November 30, 2005

Pigeonhole

One of the neatest tricks we human beings are up to is our rarely ever questioned practice of parceling out life into pigeonholes and then creating the ornithologists to go with them. The docs do the body. The shrinks do the mind. The therapists do the feelings. And the parsons get whatever’s left over. We keep this up, as a geology prof of mine once said, and we soon know more and more about less and less until we know all there is to know about nothing.

Of course, somebody’s always trying to pull it all together as a whole, as if, maybe, we really are one person, connected, and what is even more, one global people, connected. So far, that idea doesn’t work so well even if old Paul did his best to convince us that eyes don’t walk any better than feet see.

One reason it doesn’t is that keeping us divvied up seems to make life so much more manageable (read manipulatable). Make the spiritual one of those pigeonholes, then equate it with religion, then claim that the inestimably wise notion of the separation of church and state means that religion, hence God, is a private, not a public matter and pretty soon, you’re in charge, but you’ve sure got a mess on your hands.

Whatever the religion, we are spiritual beings, and all the rest of us, the above-the-surface part that shows and thinks and feels is there to give the spirit some kind of handle on things. Start taking all that apart, and the mess is only compounded.

Take sex, one of the more graphic ways not only to make the connection, but to keep the connection going. It’s no wonder it gets a lot of market play in matters human and social, and, as fear replaces awe, a lot of strange behavior and rules build up around it.

Then, as if to simplify things further, one of the neatest spin-offs is to equate spirituality with religion. Religion, of course, being such a personal and private matter and there being the truly wise and generally misunderstood doctrine of the separation church and state at hand, it’s only too convenient and, of course “logical” just to throw religion — and religion’s God — out the window as irrelevant in matters political and moral. This, of course, removes one’s private God from public affairs altogether. “One nation under God”? Which one? No wonder folk get their flag in a twist.

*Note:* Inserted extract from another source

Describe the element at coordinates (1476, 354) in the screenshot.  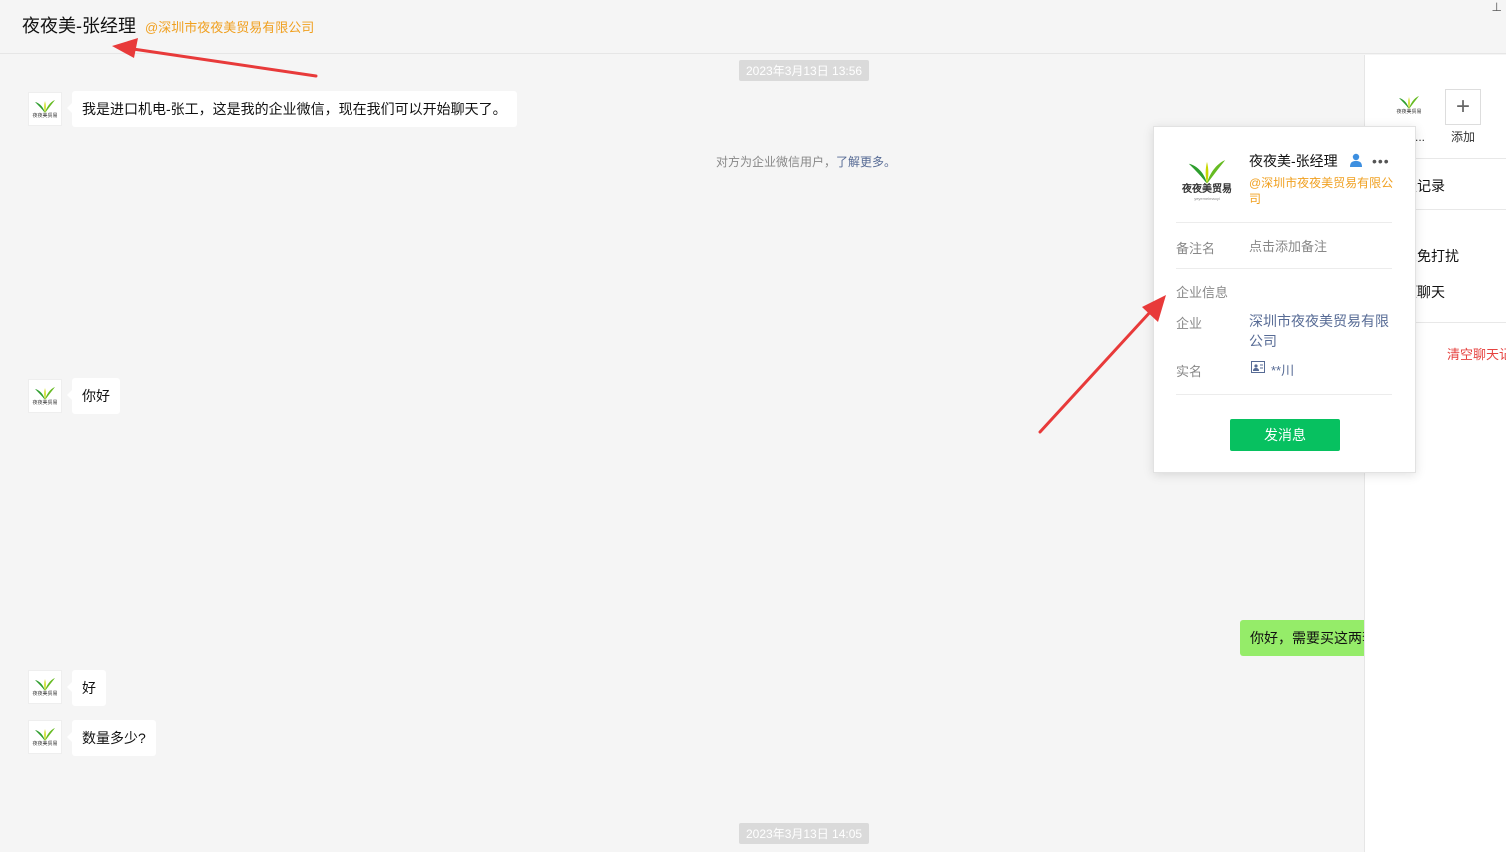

How we can exegete the Judaeo-Christian tradition which has had so much to do with the great American political experiment and come up with such a crazy quilt is more than just passing strange, it’s stupid. But it’s mighty handy for them as wants to fool the masses. That public God of Jesus and the prophets and all their troublesome morality about justice and the poor and the environment and war? Where’s the pigeonhole?